Ook de art. 8:1095, 8:1096 en 8:1103 BW, waarnaar het hof aan het slot van rov. 4.6 verwijst, hebben op deze aansprakelijkheid geen betrekking.
3.4.4
Voorts heeft het hof miskend dat het feit dat de schade pas na het einde van de vervoersovereenkomst is ontstaan of aan het licht is gekomen, niet meebrengt dat geen aansprakelijkheid van de vervoerder op grond van de vervoersovereenkomst kan bestaan. Bepalend is immers of de schade, ook als die pas ontstaat of aan het licht komt nadat de vervoersovereenkomst is geëindigd, is veroorzaakt bij de uitvoering van die overeenkomst.”
De hiervoor onder rov 3.1.6 weergegeven cassatieklachten werden door de Hoge Raad gegrond bevonden.
3.1.8.
De overige klachten van het middel behoefden geen behandeling, aldus de Hoge Raad in rov 3.4.5. van zijn arrest.
Met middelonderdeel 1) betoogde [transportbedrijf] dat - hoe juist de door het hof in rov 4.1- 4.4 weergegeven oordelen en het hypothetisch standpunt, weergegeven in rov 4.5. volgens haar ook zijn – het er niet om gaat of Transfennica verplicht was de gegevens aan [transportbedrijf] te verstrekken en in moest staan voor de juistheid daarvan, maar dat het erom gaat dat Transfennica de verkeerde gegevens had verstrekt en of dat een tekortkoming van Transfennica oplevert.
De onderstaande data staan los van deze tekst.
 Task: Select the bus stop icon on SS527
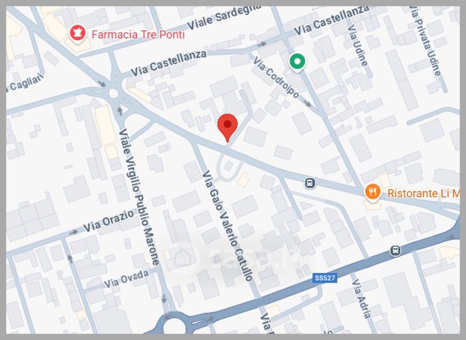coord(395,250)
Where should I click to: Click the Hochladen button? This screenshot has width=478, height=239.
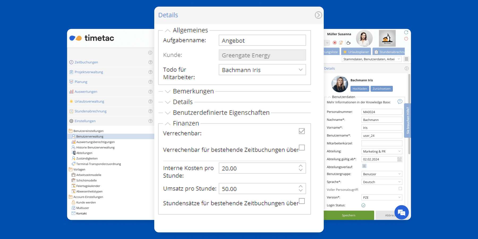tap(360, 89)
Middelonderdeel 2b) bepleit dat het hof onvoldoende heeft gemotiveerd dat en waarom de schade niet aan Transfennica kan worden toegerekend; middelonderdeel 2c) gaat erover dat – los van datgene wat omtrent de CMR in onderdeel 3 wordt bepleit – niet valt in te zien dat de schade, wil zij voor vergoeding in aanmerking komen, niet geleden kan zijn in de verhouding tussen [transportbedrijf] OY en haar ondervervoerders, en onderdeel 2d) klaagt over het oordeel van het hof dat [transportbedrijf] een nadere toelichting had moeten geven op haar stelling dat zij zelf schade heeft geleden.
3.3.
De laatste proceshandeling bij het hof Arnhem-Leeuwarden was het pleidooi, dat op 13 januari 2014 om14.00 uur plaatsvond. Beide partijen hebben daarbij pleitnota’s overgelegd, die zich in het dossier bevinden. Niet echter bevindt zich in het dossier van het hof een exemplaar van een na afloop van dat pleidooi opgemaakt proces-verbaal, waarin het tijdens de zitting verhandelde is neergelegd. Het hof heeft van de griffie van het Gerechtshof Arnhem- Leeuwarden in ieder geval desgevraagd de beschikking gekregen over de aantekeningen, die door de griffier van dat hof zijn gemaakt van dat wat - naast dat wat neergelegd is in de pleitnota’s en ter terechtzitting is voorgedragen - toen ter zitting is besproken.
Het hof heeft zelf de partijen niet gehoord. De aantekeningen van de griffier van het Gerechtshof Arnhem-Leeuwarden zijn dus te beschouwen als een processtuk waarover het hof beschikt, maar waarover partijen zich nog niet hebben uitgelaten. Het hof zal daarom de griffier van dit hof opdragen een kopie van deze aantekeningen aan partijen te zenden, en zal partijen in de gelegenheid stellen zich vervolgens daarover uit te laten. Daarbij zal Transfennica als eerste die gelegenheid krijgen (omdat zij tijdens dat pleidooi ook als eerste aan het woord was).
Iedere verdere beslissing zal worden aangehouden.